Incompatibility between Redis Namespace and Sidekiq Alive

And how we dealt with it

Posted by Jeroen Rijks on January 10, 2021 · 6 mins read

Introduction

This post discusses why Sidekiq Alive and Redis Namespace are incompatible, and it also discusses how to remove Redis Namespace from a system. If you’re only interested in removing Redis Namespace, then skip ahead to the Removing Redis Namespace section.

Background information: Redis Namespace

Redis Namespace is a gem used to add a prefix to all Ruby-created keys that share the same Redis Namespace configuration. I’m not sure on its intended use cases, but I guess that someone somewhere uses it as a logical separation of keys, in a situation where they don’t want to use separate Redis databases inside the same instance. I’m still not sure why, but our product was configured to use Redis Namespace to prefix our keys with <product>-<environment>. In this article, that prefix is pa-sandbox.

Background information: Sidekiq Alive

Our team recently worked on adding healthchecks to our asynchronous processor, Sidekiq, using Sidekiq Alive. Typically, a Rails application writes asynchronous jobs to a Redis instance, and Sidekiq reads jobs from Redis, marking them as complete once they are done.

Each Sidekiq instance that uses Sidekiq Alive creates a Sidekiq-instance-specific key in Redis, which is programmed to time out after a customisable length of time (e.g 120 seconds).

# In Redis CLI
TTL sidekiq-instance-1
=> (integer) 113

# Wait 5 seconds
TTL sidekiq-instance-1
=> (integer) 108

To ensure that the key doesn’t time out, Sidekiq Alive updates the TTL value of the key before the key times out. This would be observed in the Redis CLI as shown:

# In Redis CLI
TTL sidekiq-instance-1
=> (integer) 61

# Wait 5 seconds
TTL sidekiq-instance-1
=> (integer) 120

Sidekiq Alive also creates an HTTP server, which returns a positive response if the key has not timed out (i.e. if TTL <key> returns a number greater than 0. This lets users determine whether a Sidekiq instance is successfully maintaining a healthy connection to Redis.

Incompatibility issue

During development, we saw that healthchecks were not working as intended, returning negative responses.

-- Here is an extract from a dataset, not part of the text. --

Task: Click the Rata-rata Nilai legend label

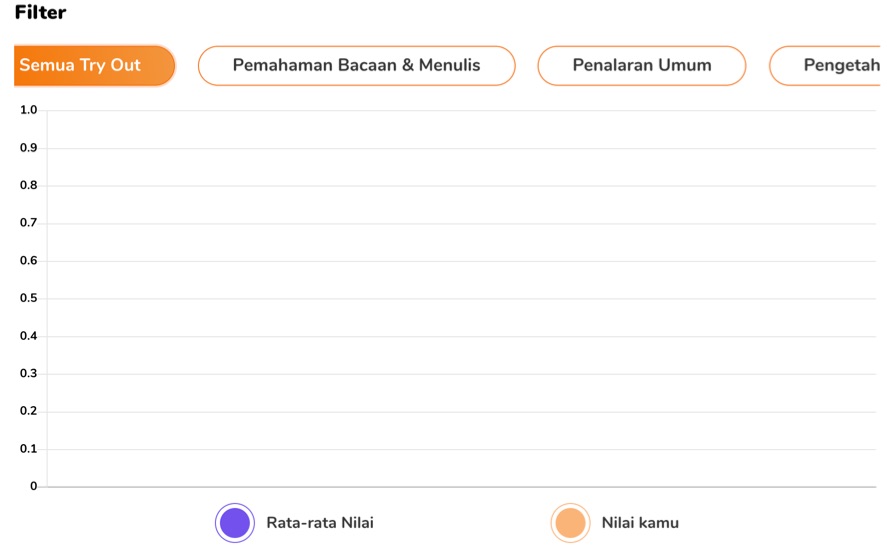Action: pos(320,523)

Running TTL <key> returned -2, which means that the key does not exist.

# In Redis CLI
TTL sidekiq-instance-1
=> (integer) -2

Upon further inspection, we saw that while Sidekiq Alive’s key did not exist in Redis, a Redis Namespaced equivalent key did exist.

# In Redis CLI
keys *
=> 1) "pa-sandbox:stat:processed"
   2) "pa-sandbox:stat:failed"
   3) "pa-sandbox:stat:processed:2021-01-09"
   4) "pa-sandbox:stat:failed:2021-01-09"
   5) "processes"
   6) "queues"
   7) "pa-sandbox:sidekiq-instance-1"

The 7th key in this list looks like the key we are looking for, but it is prefixed with pa-sandbox:. It seemed that Sidekiq Alive did not realise that the key it had created was getting prefixed by pa-sandbox:, so although it was searching for sidekiq-instance-1, the key was called pa-sandbox:sidekiq-instance-1.

Removing Redis Namespace

Mike Perham (creator of Sidekiq) does not recommend using Redis Namespace, and it didn’t seem to be adding any value to me. After checking with our developers, I confirmed that Redis Namespace is not required in our project anymore, so I learnt how to remove it.

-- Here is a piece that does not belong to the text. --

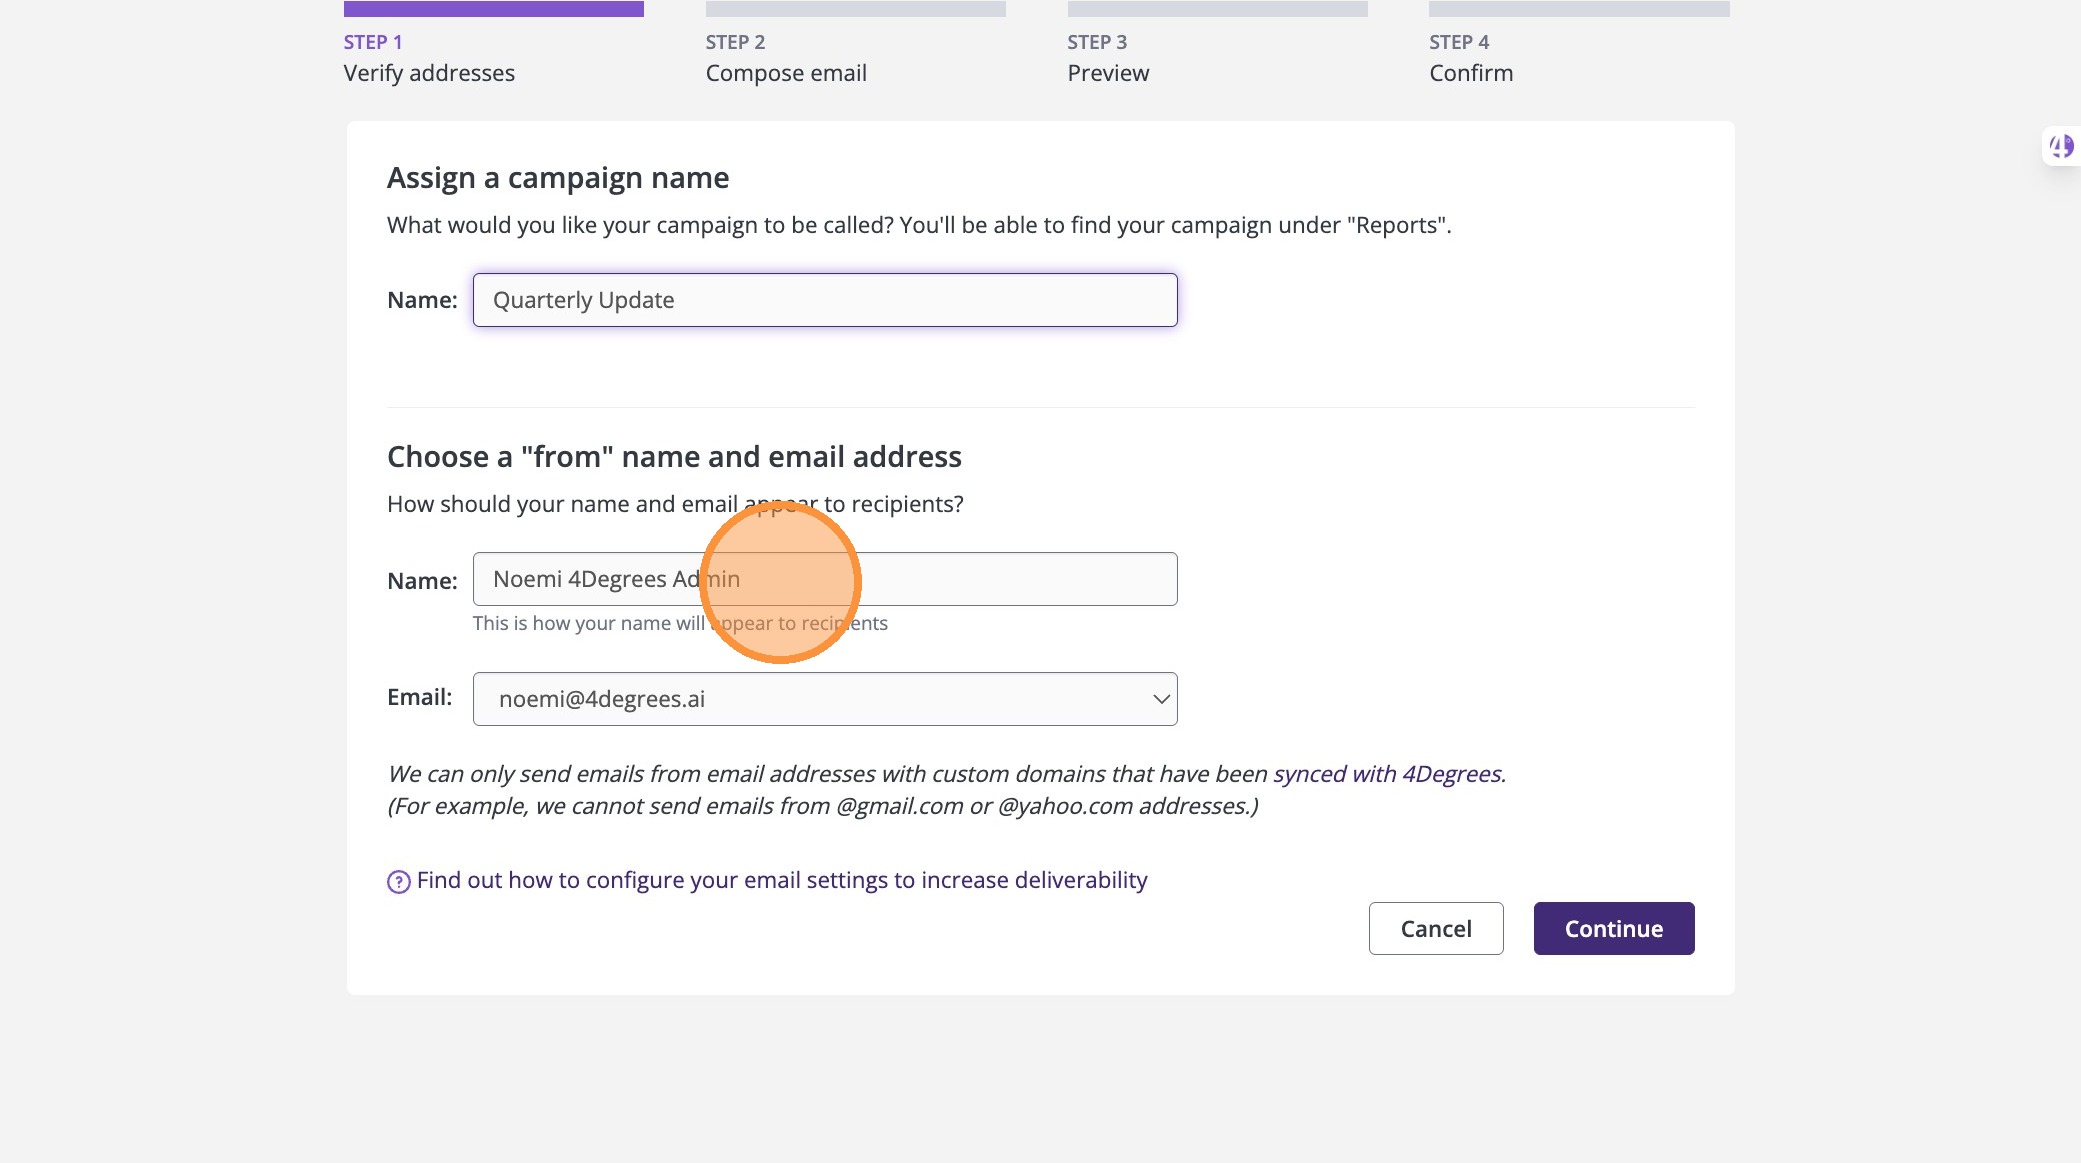
Task: Click the 'Choose a from name' section heading
Action: 674,457
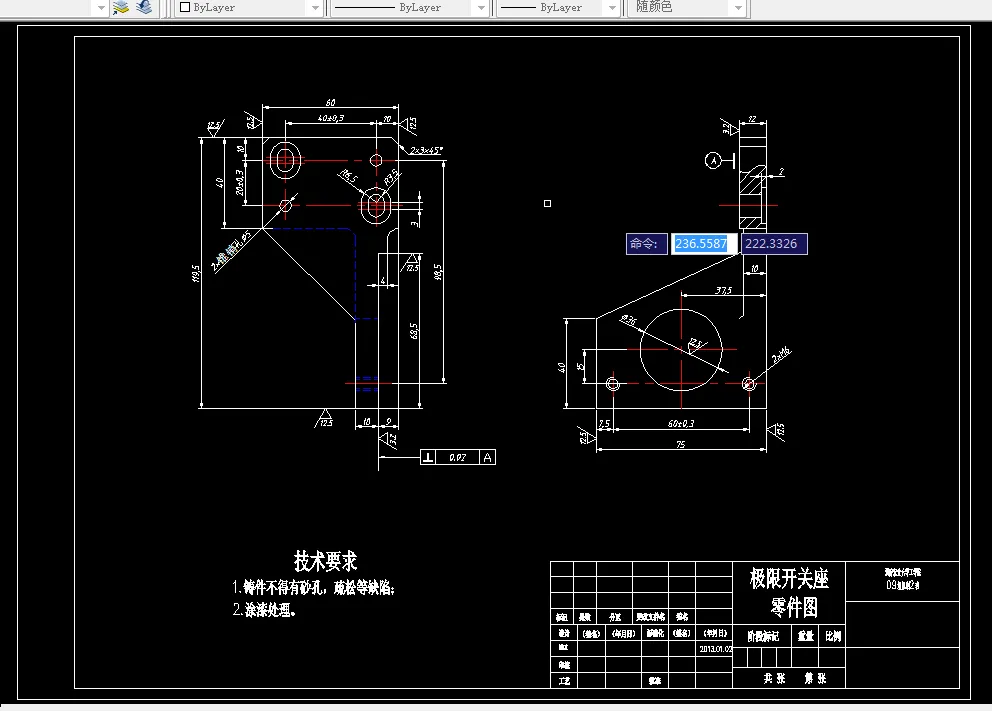Click the white color swatch beside ByLayer

click(185, 8)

Mike Perham also wrote a blog post on how to remove Redis Namespace, in which he uses a script to rename each Redis key to remove the prefix. However, I wasn’t convinced on this method, because if I remove Redis Namespace, Sidekiq will instantly create new keys in Redis, which will contain new data as the system gets used. If I run his script at that point, it would overwrite the new data with outdated data from the namespaced keys. Instead of overwriting the new data with old data, I would like to keep my new data, and remove the old data entirely. Note that my approach therefore places lower emphasis on the preservation of Sidekiq statistical data, which may or may not be acceptable to you.

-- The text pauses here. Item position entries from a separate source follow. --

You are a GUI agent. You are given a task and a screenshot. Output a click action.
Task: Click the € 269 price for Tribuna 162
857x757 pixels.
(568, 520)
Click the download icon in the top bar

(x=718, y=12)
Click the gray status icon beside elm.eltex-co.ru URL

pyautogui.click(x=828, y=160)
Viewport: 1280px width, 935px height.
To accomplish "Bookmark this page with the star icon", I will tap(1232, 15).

First, I removed Redis Namespace from my codebase. I removed the gem, and erased traces of it inside my source code. E.g. in config/initializers/sidekiq.rb, I edited Sidekiq.configure_client and Sidekiq.configure_server, to no longer have

namespace: ENV['REDIS_NAMESPACE']

On pushing this change to my test environment, I confirmed that Sidekiq had created new Redis keys, without deleting the old ones.

# In Redis CLI
keys *
=> 1) "pa-sandbox:stat:processed"
   2) "pa-sandbox:stat:failed"
   3) "pa-sandbox:stat:processed:2021-01-09"
   4) "pa-sandbox:stat:failed:2021-01-09"
   5) "processes"
   6) "queues"
   7) "pa-sandbox:sidekiq-instance-1"
   8) "stat:processed"
   9) "stat:failed"
  10) "stat:processed:2021-01-09"
  11) "stat:failed:2021-01-09"
  13) "sidekiq-instance-1"

At this point, Sidekiq Alive started working again, because Sidekiq Alive’s healthcheck endpoint runs TTL sidekiq-instance-1, which is now an existing key.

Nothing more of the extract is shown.